Mahkemenin istemi üzerine baroca görevlendirilen müdafie yapılan tefhim, kendisine müdafi atandığından haberi olmayan sanıklar açısından hukuksal bir sonuç doğurmayacaktır. Sanık Talip infaz sürecinde hükümden haberdar olarak 14.06.2010 tarihli temyiz niteliğinde bir dilekçe sunmuştur. Sanık Onur ’un ise hükümden haberdar olup olmadığı ya da müdafii tarafından açılan temyiz davasına muvafakat edip etmediği bilinememektedir.

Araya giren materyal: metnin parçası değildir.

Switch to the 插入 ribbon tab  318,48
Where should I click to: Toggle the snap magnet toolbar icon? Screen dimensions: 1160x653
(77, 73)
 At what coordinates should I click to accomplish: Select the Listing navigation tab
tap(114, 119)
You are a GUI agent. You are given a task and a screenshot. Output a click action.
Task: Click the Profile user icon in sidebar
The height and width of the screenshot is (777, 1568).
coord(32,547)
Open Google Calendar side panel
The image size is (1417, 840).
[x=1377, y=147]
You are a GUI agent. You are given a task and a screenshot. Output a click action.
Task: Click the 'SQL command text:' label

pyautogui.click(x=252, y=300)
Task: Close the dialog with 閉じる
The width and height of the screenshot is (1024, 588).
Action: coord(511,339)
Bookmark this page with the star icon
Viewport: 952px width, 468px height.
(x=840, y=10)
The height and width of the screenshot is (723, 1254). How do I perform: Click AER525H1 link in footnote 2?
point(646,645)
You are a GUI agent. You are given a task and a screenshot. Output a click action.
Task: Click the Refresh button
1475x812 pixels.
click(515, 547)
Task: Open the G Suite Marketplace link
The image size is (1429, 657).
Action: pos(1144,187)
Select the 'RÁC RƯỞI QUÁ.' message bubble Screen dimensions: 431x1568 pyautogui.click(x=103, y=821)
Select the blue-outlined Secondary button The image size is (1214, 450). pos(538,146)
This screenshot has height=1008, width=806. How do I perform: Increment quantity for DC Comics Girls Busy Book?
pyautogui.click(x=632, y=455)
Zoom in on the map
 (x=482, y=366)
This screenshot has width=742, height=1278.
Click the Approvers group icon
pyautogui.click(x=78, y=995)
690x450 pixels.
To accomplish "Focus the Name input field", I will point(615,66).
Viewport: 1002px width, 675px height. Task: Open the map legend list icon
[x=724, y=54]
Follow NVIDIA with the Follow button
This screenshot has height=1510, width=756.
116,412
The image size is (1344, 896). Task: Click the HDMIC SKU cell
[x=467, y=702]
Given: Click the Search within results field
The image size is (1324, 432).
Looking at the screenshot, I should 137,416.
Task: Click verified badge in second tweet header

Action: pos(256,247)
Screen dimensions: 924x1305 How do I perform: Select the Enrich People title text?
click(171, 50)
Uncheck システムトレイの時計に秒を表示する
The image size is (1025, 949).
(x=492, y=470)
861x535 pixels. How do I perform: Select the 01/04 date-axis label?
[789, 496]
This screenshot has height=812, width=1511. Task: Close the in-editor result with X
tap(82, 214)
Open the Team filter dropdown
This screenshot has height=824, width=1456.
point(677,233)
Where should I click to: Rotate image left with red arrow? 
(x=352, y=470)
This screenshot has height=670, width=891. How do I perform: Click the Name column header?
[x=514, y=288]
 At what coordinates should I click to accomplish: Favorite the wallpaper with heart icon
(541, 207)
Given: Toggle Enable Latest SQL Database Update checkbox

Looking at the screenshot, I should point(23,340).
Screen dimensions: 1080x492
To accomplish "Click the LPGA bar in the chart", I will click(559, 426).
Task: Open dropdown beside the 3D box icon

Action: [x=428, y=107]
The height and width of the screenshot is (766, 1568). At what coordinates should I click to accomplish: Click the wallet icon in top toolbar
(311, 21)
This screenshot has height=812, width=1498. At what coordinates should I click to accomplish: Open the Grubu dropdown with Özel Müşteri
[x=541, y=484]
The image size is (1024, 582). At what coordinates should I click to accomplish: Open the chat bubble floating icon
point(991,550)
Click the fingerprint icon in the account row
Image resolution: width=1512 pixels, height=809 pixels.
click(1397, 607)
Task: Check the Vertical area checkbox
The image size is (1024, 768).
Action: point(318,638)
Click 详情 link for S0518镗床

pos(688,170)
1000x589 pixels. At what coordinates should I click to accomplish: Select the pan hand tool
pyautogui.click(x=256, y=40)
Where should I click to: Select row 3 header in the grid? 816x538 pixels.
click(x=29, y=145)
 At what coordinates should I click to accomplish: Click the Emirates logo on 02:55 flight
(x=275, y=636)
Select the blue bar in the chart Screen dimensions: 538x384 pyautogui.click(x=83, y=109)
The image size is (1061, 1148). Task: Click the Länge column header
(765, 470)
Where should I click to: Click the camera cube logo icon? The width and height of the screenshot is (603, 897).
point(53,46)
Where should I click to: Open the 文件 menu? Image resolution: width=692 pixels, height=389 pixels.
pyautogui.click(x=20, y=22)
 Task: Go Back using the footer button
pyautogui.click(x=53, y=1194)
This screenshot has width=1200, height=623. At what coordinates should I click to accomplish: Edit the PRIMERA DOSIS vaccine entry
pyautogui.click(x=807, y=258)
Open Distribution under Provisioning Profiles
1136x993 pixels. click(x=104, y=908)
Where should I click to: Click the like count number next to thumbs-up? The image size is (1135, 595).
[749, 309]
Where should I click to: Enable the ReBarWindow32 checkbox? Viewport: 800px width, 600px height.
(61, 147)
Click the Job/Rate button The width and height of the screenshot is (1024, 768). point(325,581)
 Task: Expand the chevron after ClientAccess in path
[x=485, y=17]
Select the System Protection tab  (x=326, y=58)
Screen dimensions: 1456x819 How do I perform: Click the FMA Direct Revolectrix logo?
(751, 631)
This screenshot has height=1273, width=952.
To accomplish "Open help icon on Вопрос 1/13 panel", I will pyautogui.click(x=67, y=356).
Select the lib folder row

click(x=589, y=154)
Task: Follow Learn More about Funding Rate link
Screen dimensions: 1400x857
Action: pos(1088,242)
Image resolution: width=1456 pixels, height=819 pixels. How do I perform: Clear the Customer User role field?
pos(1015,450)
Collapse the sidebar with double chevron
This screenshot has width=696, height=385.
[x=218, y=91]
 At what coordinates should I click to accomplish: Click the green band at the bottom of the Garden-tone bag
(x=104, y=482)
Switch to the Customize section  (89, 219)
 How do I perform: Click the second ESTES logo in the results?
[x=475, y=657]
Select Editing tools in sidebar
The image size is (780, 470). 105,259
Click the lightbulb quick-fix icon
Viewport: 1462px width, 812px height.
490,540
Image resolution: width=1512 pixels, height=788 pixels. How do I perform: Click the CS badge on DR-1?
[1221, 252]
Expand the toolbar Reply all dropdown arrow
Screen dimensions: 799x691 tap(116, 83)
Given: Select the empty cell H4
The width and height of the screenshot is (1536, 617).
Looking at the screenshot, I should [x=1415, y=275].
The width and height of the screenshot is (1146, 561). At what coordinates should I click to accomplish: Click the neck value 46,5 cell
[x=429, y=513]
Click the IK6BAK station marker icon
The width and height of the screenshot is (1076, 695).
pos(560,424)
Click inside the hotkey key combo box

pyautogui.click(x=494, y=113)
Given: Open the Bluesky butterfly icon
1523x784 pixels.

Bu itibarla, Yargıtay Cumhuriyet Başsavcılığı itirazının kabulüne, Özel Daire düzelterek onama kararının sanıklar Onur ve Talip yönünden kaldırılmasına, hükmün sanık Onur"a tebliği ile sanığın temyize muvafakat etmesi halinde inceleme yapılabilmesi için ve sanık Talip"in 14.06.2010 tarihli dilekçesi temyiz mahiyetinde kabul edilerek inceleme yapılmak üzere dosyanın Özel Daireye gönderilmesine karar verilmelidir.
SONUÇ:
Açıklanan nedenlerle;
1- Yargıtay Cumhuriyet Başsavcılığı itirazının KABULÜNE,
2- Yargıtay 6. Ceza Dairesinin 03.03.2009 gün ve 6504-4302 sayılı düzelterek onama kararının sanıklar Talip ve Onur yönünden KALDIRILMASINA,
3- Balıkesir Ağır Ceza Mahkemesinin 07.11.2005 gün ve 282-56 sayılı hükmünün sanık Onur"a tebliği ile sanığın temyize muvafakat etmesi halinde inceleme yapılabilmesi için ve sanık Talip "in 14.06.2010 tarihli dilekçesi temyiz mahiyetinde kabul edilerek inceleme yapılmak üzere dosyanın Yargıtay 6. Ceza Dairesine gönderilmek üzere Yargıtay Cumhuriyet Başsavcılığına TEVDİİNE, 20.03.2012 günü yapılan müzakerede oybirliğiyle karar verildi.